##### TASK MATERIAL #####
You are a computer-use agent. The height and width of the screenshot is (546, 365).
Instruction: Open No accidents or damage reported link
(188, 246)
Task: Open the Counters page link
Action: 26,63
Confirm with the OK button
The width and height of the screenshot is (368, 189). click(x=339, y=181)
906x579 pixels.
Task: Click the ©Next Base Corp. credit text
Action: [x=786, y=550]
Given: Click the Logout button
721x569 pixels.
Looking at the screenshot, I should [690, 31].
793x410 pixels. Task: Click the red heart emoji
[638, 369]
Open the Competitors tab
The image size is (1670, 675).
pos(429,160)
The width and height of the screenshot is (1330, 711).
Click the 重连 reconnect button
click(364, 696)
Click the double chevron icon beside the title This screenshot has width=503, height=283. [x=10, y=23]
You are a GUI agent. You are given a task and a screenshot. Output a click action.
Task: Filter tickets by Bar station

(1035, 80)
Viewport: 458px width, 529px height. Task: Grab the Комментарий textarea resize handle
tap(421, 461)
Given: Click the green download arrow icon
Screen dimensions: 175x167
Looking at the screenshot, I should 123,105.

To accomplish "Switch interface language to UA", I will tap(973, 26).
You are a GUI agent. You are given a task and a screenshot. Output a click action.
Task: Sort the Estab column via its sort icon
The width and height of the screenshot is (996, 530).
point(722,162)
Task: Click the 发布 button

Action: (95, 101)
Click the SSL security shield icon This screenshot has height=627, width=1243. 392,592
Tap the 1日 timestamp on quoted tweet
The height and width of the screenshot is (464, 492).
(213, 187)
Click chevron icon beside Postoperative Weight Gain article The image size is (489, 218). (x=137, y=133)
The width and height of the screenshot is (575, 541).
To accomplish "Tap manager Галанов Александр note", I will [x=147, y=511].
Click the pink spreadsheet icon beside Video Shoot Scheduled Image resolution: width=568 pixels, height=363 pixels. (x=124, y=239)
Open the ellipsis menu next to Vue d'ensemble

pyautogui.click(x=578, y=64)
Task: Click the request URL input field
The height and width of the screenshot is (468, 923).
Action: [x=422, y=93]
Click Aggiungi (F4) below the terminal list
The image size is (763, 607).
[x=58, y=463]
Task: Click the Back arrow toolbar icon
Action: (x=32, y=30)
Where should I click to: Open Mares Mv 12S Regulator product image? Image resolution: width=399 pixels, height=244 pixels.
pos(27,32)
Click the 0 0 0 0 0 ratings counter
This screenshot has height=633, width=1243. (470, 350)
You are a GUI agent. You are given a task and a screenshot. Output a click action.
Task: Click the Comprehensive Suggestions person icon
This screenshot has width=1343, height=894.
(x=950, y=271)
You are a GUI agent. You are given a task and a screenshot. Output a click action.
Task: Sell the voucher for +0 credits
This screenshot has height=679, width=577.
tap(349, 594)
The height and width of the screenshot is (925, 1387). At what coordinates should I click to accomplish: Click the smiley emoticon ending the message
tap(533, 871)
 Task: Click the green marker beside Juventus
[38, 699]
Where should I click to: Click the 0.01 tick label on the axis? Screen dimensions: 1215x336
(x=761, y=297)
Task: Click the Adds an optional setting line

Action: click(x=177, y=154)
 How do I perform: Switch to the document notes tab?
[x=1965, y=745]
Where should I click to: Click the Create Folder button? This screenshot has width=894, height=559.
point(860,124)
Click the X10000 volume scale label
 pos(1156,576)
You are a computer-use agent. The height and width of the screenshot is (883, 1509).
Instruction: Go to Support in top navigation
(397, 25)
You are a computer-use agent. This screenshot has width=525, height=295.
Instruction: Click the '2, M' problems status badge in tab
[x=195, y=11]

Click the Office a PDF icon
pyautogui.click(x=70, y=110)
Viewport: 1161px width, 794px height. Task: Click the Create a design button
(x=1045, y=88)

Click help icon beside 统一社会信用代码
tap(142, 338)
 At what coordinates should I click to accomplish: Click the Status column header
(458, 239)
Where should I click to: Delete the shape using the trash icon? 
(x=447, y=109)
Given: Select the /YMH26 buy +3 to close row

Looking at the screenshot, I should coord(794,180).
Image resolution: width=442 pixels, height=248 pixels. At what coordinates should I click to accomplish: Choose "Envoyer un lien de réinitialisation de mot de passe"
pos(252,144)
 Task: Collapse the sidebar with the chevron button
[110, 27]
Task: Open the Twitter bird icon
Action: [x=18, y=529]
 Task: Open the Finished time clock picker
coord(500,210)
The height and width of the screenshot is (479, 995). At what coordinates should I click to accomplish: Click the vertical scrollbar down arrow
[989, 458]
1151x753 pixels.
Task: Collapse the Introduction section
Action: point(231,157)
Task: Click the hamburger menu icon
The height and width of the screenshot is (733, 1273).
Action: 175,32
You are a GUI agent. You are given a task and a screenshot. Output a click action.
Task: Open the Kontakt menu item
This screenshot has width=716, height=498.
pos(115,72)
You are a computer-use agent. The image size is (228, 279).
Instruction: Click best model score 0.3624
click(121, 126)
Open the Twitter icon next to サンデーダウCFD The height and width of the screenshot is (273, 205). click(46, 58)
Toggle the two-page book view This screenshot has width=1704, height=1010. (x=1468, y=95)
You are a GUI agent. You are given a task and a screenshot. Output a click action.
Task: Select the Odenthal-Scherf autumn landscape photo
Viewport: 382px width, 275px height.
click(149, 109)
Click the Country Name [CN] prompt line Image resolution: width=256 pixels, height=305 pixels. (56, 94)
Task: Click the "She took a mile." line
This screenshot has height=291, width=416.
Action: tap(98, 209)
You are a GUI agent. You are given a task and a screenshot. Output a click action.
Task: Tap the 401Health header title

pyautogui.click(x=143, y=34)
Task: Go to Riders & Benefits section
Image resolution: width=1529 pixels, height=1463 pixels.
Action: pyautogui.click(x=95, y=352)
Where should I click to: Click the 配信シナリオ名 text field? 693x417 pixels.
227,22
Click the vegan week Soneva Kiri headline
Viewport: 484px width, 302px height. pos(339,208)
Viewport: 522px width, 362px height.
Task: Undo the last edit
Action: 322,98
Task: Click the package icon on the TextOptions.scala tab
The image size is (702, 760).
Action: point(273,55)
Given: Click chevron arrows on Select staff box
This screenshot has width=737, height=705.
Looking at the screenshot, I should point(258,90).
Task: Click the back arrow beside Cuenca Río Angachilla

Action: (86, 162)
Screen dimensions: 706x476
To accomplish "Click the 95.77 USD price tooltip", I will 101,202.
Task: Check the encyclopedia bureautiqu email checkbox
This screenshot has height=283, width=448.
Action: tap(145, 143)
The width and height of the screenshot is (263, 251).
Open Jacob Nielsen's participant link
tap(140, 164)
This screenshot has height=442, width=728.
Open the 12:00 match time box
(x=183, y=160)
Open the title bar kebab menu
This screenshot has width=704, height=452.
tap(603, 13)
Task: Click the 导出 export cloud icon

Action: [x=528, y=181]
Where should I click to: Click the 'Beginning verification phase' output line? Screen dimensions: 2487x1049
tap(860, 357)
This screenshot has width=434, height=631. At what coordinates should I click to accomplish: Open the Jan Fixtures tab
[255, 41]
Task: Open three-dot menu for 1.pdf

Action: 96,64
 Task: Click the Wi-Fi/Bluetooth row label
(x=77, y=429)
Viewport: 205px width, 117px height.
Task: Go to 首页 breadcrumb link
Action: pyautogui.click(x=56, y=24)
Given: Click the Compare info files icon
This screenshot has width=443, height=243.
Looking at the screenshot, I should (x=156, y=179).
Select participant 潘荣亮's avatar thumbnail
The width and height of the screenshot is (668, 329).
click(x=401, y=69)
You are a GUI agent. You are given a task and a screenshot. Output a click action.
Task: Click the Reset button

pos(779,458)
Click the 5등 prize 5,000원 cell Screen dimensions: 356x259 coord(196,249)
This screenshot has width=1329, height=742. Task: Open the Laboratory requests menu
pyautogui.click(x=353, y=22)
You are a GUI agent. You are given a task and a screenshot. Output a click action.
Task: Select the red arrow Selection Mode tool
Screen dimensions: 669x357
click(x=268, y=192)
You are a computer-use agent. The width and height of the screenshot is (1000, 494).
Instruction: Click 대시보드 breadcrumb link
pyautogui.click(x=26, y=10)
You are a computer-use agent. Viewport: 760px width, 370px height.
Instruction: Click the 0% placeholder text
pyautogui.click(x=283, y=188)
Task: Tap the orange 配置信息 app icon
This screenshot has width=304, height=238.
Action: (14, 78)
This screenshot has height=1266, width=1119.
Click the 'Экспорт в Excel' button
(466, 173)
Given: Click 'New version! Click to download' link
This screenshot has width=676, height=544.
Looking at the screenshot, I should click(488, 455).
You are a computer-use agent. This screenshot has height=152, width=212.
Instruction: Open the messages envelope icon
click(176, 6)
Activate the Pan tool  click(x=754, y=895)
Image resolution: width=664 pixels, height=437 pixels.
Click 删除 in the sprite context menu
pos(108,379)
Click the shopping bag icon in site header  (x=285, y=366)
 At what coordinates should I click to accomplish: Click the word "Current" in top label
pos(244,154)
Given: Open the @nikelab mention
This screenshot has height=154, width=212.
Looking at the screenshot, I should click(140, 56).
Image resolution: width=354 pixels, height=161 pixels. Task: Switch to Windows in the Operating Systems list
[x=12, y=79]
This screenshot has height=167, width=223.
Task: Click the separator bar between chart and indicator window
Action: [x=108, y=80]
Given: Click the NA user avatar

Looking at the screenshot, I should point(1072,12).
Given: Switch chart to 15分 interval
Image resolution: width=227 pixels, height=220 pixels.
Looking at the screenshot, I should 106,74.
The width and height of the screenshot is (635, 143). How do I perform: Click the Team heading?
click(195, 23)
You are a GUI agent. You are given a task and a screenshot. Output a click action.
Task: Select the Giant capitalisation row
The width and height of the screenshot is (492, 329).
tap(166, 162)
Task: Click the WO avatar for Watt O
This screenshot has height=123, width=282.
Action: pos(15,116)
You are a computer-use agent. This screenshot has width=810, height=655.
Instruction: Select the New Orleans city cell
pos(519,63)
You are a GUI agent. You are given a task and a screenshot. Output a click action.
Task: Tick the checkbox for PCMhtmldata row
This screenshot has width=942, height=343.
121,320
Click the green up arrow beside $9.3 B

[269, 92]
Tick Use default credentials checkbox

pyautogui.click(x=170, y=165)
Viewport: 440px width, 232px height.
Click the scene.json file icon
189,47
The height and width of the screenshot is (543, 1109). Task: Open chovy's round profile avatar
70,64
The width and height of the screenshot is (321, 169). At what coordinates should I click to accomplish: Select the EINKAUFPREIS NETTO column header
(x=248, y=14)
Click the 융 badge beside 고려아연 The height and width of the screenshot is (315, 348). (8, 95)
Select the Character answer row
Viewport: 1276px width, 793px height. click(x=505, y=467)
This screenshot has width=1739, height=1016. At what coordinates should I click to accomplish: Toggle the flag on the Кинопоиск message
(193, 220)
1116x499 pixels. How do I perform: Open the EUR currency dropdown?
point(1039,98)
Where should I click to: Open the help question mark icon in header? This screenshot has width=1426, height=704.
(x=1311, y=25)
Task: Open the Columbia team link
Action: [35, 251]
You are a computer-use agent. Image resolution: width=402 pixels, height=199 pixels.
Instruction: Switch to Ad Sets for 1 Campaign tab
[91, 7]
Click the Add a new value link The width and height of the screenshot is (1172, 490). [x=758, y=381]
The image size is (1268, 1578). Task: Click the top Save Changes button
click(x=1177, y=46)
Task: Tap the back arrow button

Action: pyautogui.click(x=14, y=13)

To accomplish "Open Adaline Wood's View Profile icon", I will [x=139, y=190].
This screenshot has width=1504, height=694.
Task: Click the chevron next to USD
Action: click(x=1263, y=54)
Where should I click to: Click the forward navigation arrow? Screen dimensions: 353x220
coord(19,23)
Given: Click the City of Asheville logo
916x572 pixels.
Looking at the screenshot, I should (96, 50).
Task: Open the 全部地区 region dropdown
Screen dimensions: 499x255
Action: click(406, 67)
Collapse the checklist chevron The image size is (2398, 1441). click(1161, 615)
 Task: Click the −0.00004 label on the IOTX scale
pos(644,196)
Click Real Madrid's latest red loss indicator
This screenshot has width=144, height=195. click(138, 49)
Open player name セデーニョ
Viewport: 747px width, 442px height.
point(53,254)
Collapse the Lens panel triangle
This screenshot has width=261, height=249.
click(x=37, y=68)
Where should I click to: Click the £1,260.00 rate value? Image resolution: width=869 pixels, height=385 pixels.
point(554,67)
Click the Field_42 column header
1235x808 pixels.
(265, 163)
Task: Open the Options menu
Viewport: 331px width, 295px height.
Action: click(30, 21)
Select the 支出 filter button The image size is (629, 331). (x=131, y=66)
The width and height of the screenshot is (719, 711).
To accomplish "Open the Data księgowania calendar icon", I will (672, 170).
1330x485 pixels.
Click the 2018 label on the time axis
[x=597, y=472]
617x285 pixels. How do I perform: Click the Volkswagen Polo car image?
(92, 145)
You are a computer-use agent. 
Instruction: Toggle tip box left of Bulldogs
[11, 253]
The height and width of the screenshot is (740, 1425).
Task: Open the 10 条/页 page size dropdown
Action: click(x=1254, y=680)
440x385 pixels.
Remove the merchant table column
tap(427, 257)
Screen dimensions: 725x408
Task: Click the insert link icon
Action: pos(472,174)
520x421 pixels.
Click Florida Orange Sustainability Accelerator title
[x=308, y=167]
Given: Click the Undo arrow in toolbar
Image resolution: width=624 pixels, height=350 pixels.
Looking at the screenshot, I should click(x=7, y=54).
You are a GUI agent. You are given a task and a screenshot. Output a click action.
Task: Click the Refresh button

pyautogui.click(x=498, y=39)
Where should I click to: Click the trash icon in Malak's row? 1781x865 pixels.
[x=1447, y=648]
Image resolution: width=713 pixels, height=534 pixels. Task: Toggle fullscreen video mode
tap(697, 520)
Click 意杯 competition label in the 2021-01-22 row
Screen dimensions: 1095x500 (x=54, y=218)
#####
**SHORT PROBLEM:** Convert the lines above into a numbered list, from the first line through the one containing "will tap(973, 26).", and leave out any blank lines.

**WRITTEN SOLUTION:**
1. You are a computer-use agent. The height and width of the screenshot is (546, 365).
2. Instruction: Open No accidents or damage reported link
3. (188, 246)
4. Task: Open the Counters page link
5. Action: 26,63
6. Confirm with the OK button
7. The width and height of the screenshot is (368, 189). click(x=339, y=181)
8. 906x579 pixels.
9. Task: Click the ©Next Base Corp. credit text
10. Action: [x=786, y=550]
11. Given: Click the Logout button
12. 721x569 pixels.
13. Looking at the screenshot, I should [690, 31].
14. 793x410 pixels. Task: Click the red heart emoji
15. [638, 369]
16. Open the Competitors tab
17. The image size is (1670, 675).
18. pos(429,160)
19. The width and height of the screenshot is (1330, 711).
20. Click the 重连 reconnect button
21. click(364, 696)
22. Click the double chevron icon beside the title This screenshot has width=503, height=283. [x=10, y=23]
23. You are a GUI agent. You are given a task and a screenshot. Output a click action.
24. Task: Filter tickets by Bar station
25. (1035, 80)
26. Viewport: 458px width, 529px height. Task: Grab the Комментарий textarea resize handle
27. tap(421, 461)
28. Given: Click the green download arrow icon
29. Screen dimensions: 175x167
30. Looking at the screenshot, I should 123,105.
31. To accomplish "Switch interface language to UA", I will tap(973, 26).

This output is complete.